Consultants predict European gas deregulation could save billions

Aug. 21, 2001
European gas consumers could save up to $2 billion/year (£1.4 billion) by 2005 if gas markets were deregulated to the same extent as the UK market, results of a new assessment concluded. UK consultants Energy Markets Ltd. also estimated by 2010 these savings would increase to $3.6 billion/year (£2.5 billion).

By the OGJ Online Staff

HOUSTON, Aug. 21 -- European gas consumers could save up to $2 billion/year (£1.4 billion) by 2005 if gas markets were deregulated to the same extent as the UK market, results of a new assessment concluded.

UK consultants Energy Markets Ltd. also estimated by 2010 these savings would increase to $3.6 billion/year (£2.5 billion). Consumers in the UK would also benefit from lower gas prices in continental Europe, because of the direct pipeline link through the UK-Belgium interconnector, said Mike Fulwood, CEO of Energy Markets.

European buyers have driven up wholesale gas prices in the UK during the past 2 years as they sought cheaper alternatives to traditional supplies from Norway, Russia, and Algeria. This drove up UK gas prices to levels that approached wholesale continental European prices, based on traditional take-or-pay contracts linked to oil prices.

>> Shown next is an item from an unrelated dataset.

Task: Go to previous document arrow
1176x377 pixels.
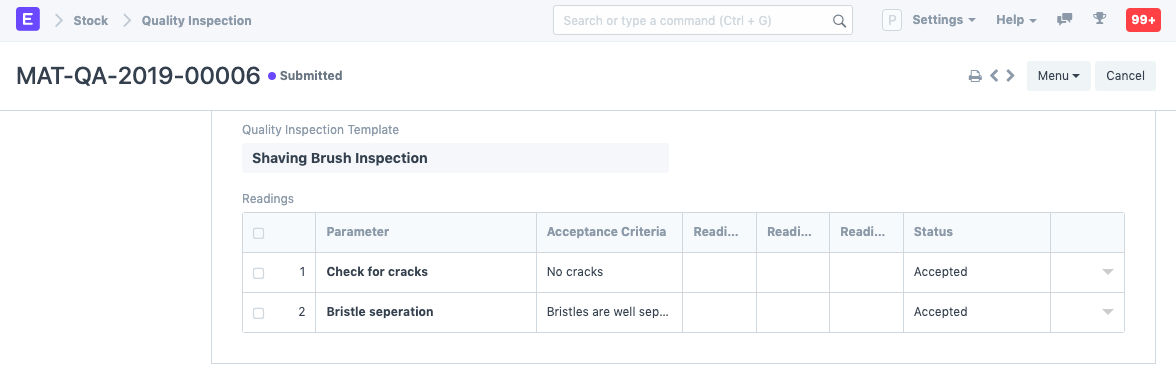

Consequently, wholesale gas prices have fluctuated widely over recent years between $60/thousand cu m (Mcm) and $150/Mcm, Energy Markets said. Using $20/bbl as a long-term oil price, gas prices under these contracts should average about $95/Mcm, although there would be likely to be short-term spikes, the consultants said.

If European markets were liberalized rapidly, gas-on-gas price competition would start to replace these traditional contracts with the result that wholesale prices would fall all over Europe, Energy Markets predicted. They estimated UK consumers would then save $614.2 million/year (£425 million).

Traded gas markets are usually accompanied by a move to shorter-term contracts and spot trading, Energy Markets noted. As competition develops, existing long-term contracts come under pressure in terms of both prices and volume.

Principal author Brian Little said that in all scenarios "we have assumed oil prices fall to $20/bbl by 2003. If oil prices remained higher than this, then the savings from gas liberalization would be even greater."

Gas consumption is expected to rise fueled in large part by demand from the electric power industry.

Changing suppliers
Germany and the UK are the biggest gas consuming countries followed by Italy, the Netherlands, and France. The report forecast demand in these countries will continue to grow and soon will be joined by Turkey where a rapid increase in natural gas demand is projected over the next 20 years.

The report also forecast significant changes in the main suppliers of gas to the European market. Currently, some 60% of the gas consumed in Europe is supplied from indigenous European production -- mainly the UK, the Netherlands, and Norway. Russia presently supplies about 27% and Algeria, 27%.

By 2020, just 34% of supplies will come from indigenous European production, Energy Markets predicted, while Russia will supply 31% and Algeria, 11%. About 11% will be supplied by newcomers such as Kazakhstan, Turkmenistan, and Uzbekistan, while the Middle East, including Iran, will supply Europe about 9%.

Although European gas markets have developed on a national basis, there is considerable capacity to transport gas across national borders, the report noted. This capacity has been developed in support of import of gas from within Europe and from further afield, including Russia and Algeria.

The main import route is from Russia via the Ukraine, Slovakia, and the Czech Republic. Gas also flows southward from Norway and the Netherlands to supply Belgium, France, and Germany, and on to Spain and Italy.

Energy Markets said completion of the UK-Belgium interconnector means the European gas grid is now linked from the Russian wellheads in the east to the UK and Ireland in the west. Plans are already in place to install new compression facilities in Zeebrugge, Belgium, so that the capacity to flow gas through the interconnector may be equalized in both directions, in anticipation the UK will need to import gas from Russia and other sources in the next 10 years.

Algerian gas flows north to Italy, Portugal, Spain, and Slovenia by pipeline. With the build up of LNG supplies into Spain in particular, the report concluded there is potential for Algerian pipelines to take gas further north to France and Austria.

Much of the gas is likely to come to Europe via Turkey, Energy Markets said. Although Turkey may absorb some of this gas in its own expanding markets, the consultants said they believe Turkey will also become a key transit country with new capacity being needed to move the gas through the Balkans to markets in northwest and southern Europe.